When somebody hands me a Postgres database and says “it’s slow,” I work through the same checklist almost every time. None of these are exotic. They’re the boring, high-leverage things that solve maybe 80 percent of the cases I see before anyone has to think hard.

1. EXPLAIN (ANALYZE, BUFFERS) before anything else

Theories about why a query is slow are mostly worthless. Run the query with EXPLAIN (ANALYZE, BUFFERS) and read the output.

EXPLAIN (ANALYZE, BUFFERS)
SELECT u.email, COUNT(o.id)
FROM users u
LEFT JOIN orders o ON o.user_id = u.id
WHERE u.signup_at > now() - interval '30 days'
GROUP BY u.email;

What I look for, in order:

  • Sequential scans on big tables. A Seq Scan over millions of rows for a query that should hit an index is the most common single cause of slowness.
  • Rows estimated vs rows actual. A 1000x mismatch between (rows=...) estimates and (actual rows=...) is the planner being misled, usually by stale statistics or a correlated predicate it can’t model.
  • Buffers: read vs hit. read is disk, hit is cache. A query reading thousands of buffers from disk that should be in memory tells you the buffer cache is too small or the data is colder than you thought.

Read the plan from the bottom up. The deepest node runs first.
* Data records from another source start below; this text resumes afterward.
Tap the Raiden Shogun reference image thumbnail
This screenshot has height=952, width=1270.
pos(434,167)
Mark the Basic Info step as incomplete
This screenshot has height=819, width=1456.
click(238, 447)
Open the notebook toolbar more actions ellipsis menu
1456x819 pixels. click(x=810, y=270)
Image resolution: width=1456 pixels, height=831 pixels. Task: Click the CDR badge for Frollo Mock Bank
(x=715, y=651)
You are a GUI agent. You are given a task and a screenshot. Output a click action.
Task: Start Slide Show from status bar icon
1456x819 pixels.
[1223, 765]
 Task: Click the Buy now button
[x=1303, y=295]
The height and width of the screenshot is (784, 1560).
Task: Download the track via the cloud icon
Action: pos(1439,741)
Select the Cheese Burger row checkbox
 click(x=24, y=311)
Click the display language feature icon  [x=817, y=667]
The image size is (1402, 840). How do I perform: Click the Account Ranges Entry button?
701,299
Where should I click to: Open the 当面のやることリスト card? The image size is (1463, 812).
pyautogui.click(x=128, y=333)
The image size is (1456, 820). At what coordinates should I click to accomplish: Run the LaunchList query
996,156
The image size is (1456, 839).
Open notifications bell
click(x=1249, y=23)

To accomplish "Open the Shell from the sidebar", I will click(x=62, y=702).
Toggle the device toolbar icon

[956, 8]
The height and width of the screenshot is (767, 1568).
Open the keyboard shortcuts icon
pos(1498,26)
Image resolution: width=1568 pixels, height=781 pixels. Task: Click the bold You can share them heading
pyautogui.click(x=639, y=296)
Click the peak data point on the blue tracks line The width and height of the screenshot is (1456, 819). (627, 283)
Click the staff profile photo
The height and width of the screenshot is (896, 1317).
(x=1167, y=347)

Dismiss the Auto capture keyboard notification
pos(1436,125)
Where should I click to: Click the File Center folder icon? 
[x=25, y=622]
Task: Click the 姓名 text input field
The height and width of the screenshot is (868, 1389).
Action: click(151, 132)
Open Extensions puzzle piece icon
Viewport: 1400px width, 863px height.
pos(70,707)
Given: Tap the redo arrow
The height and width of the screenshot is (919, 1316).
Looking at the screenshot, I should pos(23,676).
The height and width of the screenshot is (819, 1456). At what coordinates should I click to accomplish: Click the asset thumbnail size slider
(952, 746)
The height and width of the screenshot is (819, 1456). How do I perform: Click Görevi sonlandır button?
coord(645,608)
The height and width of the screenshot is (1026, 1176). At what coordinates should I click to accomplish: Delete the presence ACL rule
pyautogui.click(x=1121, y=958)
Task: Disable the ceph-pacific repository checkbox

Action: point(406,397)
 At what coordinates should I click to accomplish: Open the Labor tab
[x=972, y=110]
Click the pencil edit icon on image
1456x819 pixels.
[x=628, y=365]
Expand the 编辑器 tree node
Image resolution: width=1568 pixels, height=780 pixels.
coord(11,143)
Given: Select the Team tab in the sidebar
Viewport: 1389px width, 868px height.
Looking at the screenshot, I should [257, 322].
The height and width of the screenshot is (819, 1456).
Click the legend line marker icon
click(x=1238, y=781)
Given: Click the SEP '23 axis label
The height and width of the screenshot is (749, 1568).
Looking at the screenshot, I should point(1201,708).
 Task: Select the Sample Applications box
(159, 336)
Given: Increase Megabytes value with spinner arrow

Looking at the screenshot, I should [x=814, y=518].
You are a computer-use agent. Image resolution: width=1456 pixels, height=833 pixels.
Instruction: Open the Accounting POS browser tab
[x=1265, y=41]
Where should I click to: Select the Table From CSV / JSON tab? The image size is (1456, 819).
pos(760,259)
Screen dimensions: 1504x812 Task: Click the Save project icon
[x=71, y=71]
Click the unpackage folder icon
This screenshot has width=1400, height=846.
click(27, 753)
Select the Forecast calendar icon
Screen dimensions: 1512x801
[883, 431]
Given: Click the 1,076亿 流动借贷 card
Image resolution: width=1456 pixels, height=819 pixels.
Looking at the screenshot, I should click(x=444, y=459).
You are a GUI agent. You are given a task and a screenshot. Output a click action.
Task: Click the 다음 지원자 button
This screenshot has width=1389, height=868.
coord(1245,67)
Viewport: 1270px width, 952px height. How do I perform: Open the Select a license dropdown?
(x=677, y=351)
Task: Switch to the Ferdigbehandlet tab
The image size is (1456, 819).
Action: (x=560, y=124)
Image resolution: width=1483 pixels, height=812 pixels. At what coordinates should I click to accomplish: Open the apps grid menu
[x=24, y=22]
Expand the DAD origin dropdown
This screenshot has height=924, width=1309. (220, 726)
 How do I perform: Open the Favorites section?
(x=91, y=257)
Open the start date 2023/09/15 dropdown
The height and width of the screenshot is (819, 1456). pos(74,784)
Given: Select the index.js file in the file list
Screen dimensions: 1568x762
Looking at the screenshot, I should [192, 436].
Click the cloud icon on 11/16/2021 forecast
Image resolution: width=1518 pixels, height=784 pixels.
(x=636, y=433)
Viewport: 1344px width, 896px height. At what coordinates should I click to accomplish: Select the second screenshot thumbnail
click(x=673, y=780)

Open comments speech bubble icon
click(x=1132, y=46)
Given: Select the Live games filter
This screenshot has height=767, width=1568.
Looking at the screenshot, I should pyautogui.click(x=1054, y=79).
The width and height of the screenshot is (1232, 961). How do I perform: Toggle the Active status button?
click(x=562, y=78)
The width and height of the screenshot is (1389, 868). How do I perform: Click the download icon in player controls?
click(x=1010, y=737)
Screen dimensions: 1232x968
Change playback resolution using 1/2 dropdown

2. Indexes that match the query

Postgres can use a single index for a WHERE clause, an ORDER BY, or both — but only if the index column order matches. The rule of thumb:

  • Equality columns first.
  • Then range columns.
  • Then sort columns.

For this query:

SELECT * FROM events
WHERE tenant_id = $1 AND created_at >= $2
ORDER BY created_at DESC
LIMIT 100;

The right index is (tenant_id, created_at DESC). Not (created_at, tenant_id). Not two separate single-column indexes. The planner can sometimes combine indexes with a BitmapAnd, but it’s almost always worse than a composite index designed for the query.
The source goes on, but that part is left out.